Stored records
+-------+
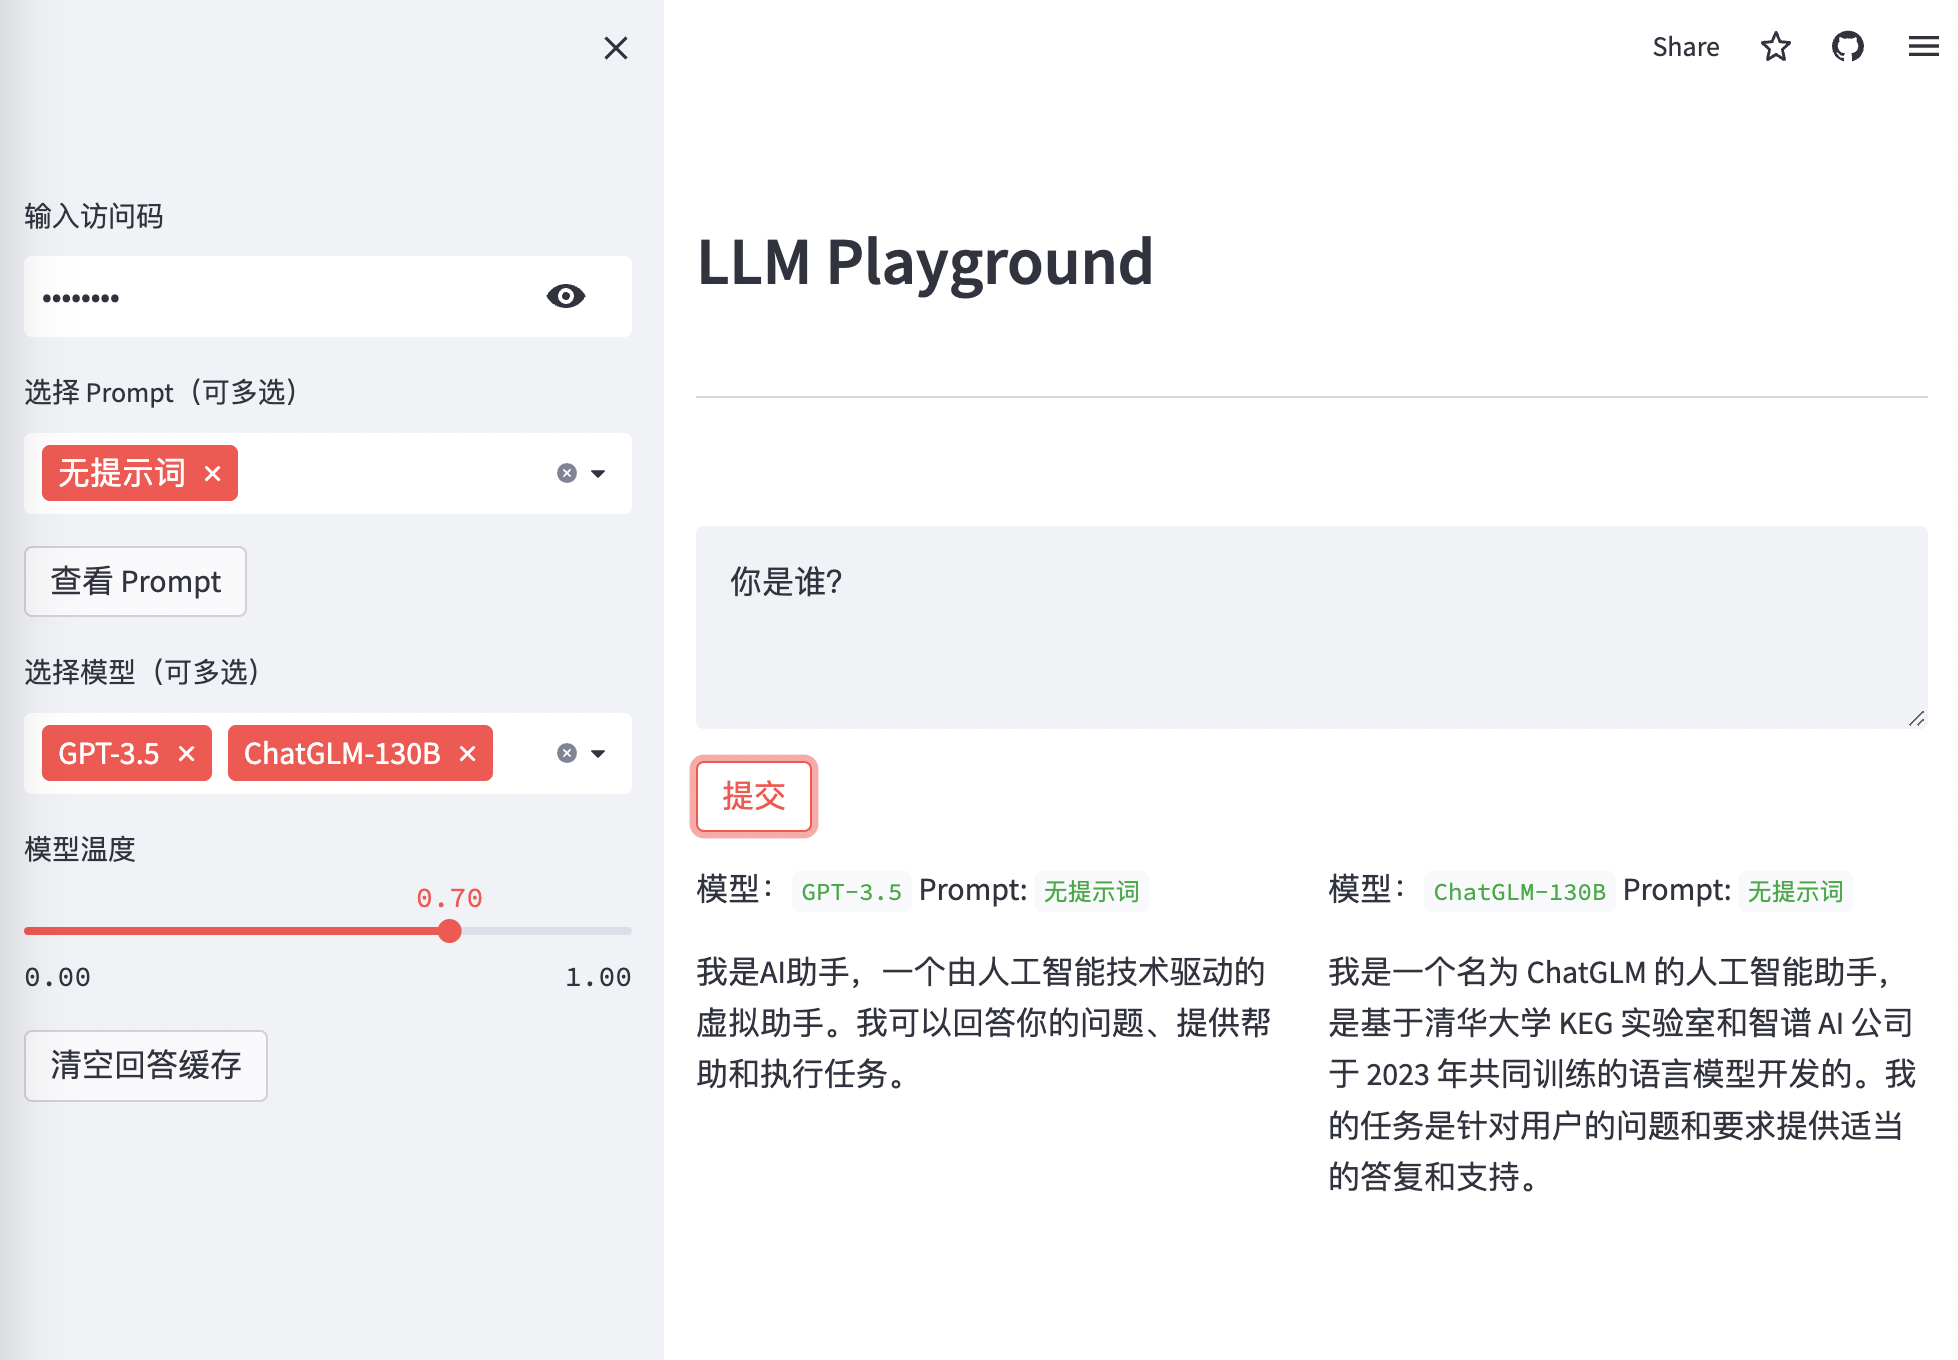This screenshot has height=1360, width=1958.
Task: Remove the 无提示词 prompt tag
Action: click(212, 473)
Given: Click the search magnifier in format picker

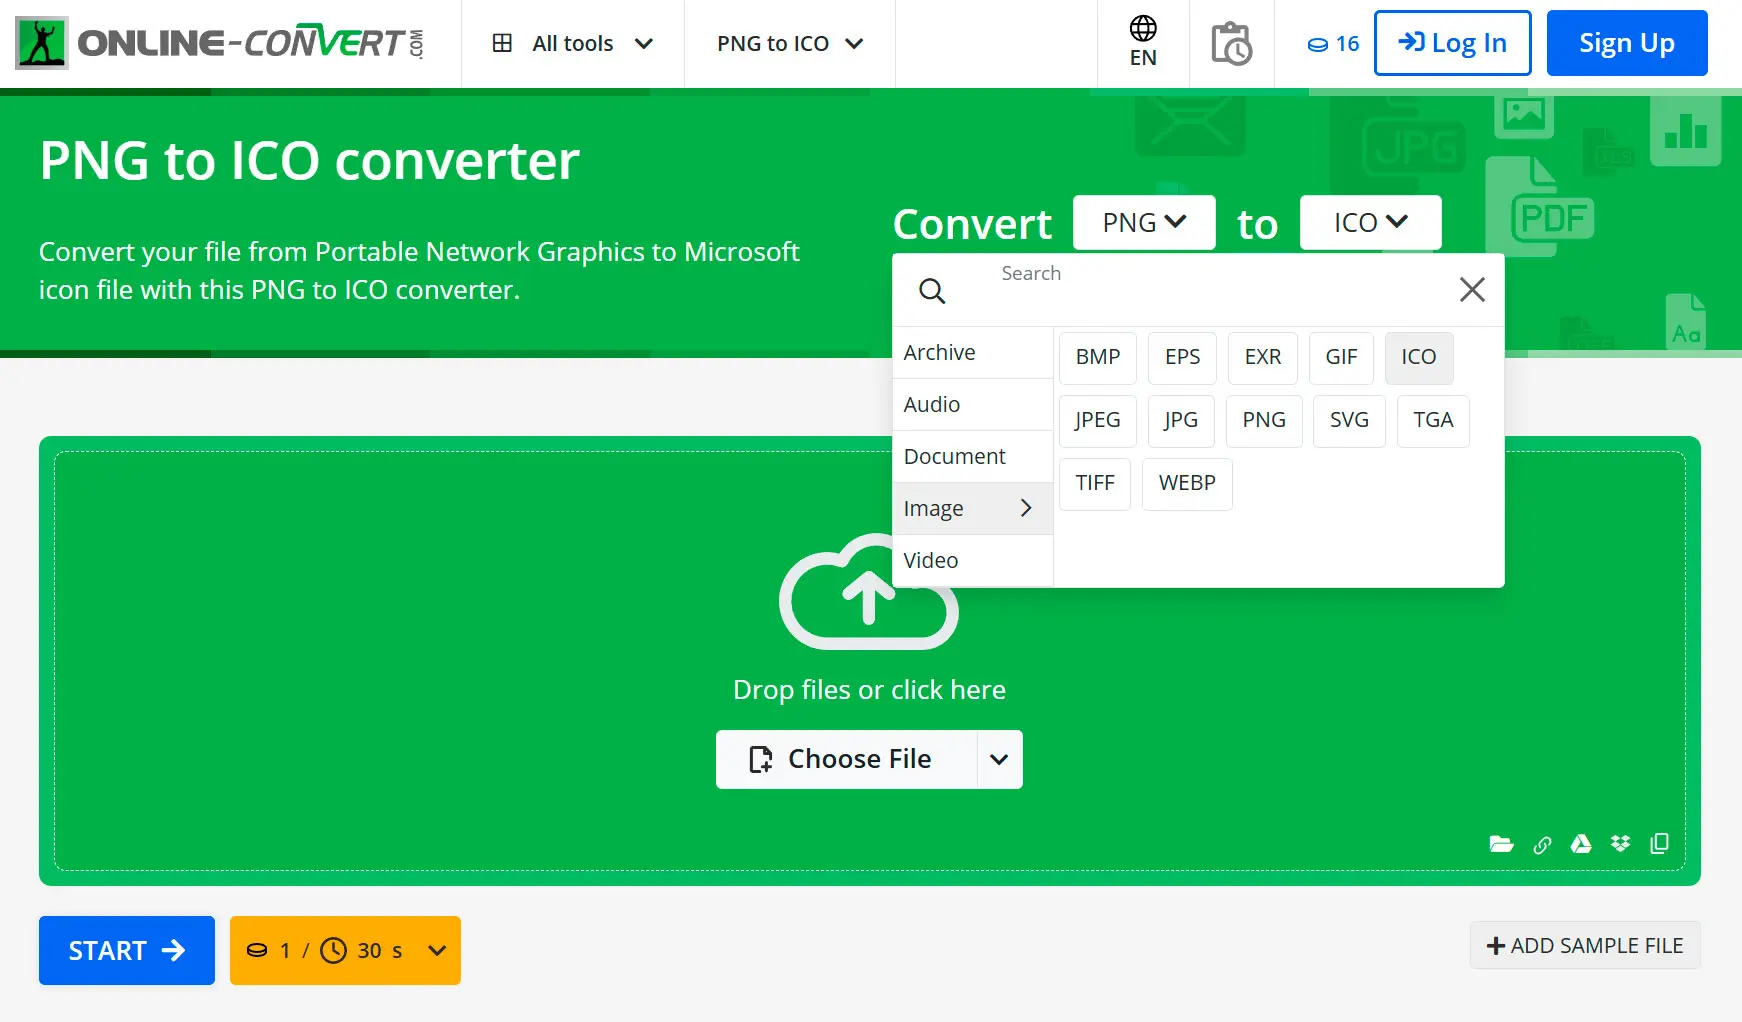Looking at the screenshot, I should click(x=932, y=290).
+-------+
### WORK TO COMPLETE
Copy the lines of the records, beginning where the line containing "Given: Click the" appears and continuing through the final line, exactly and with no pictures.

### COMPLETED EXERCISE
Given: Click the search magnifier in format picker

Looking at the screenshot, I should click(x=932, y=290).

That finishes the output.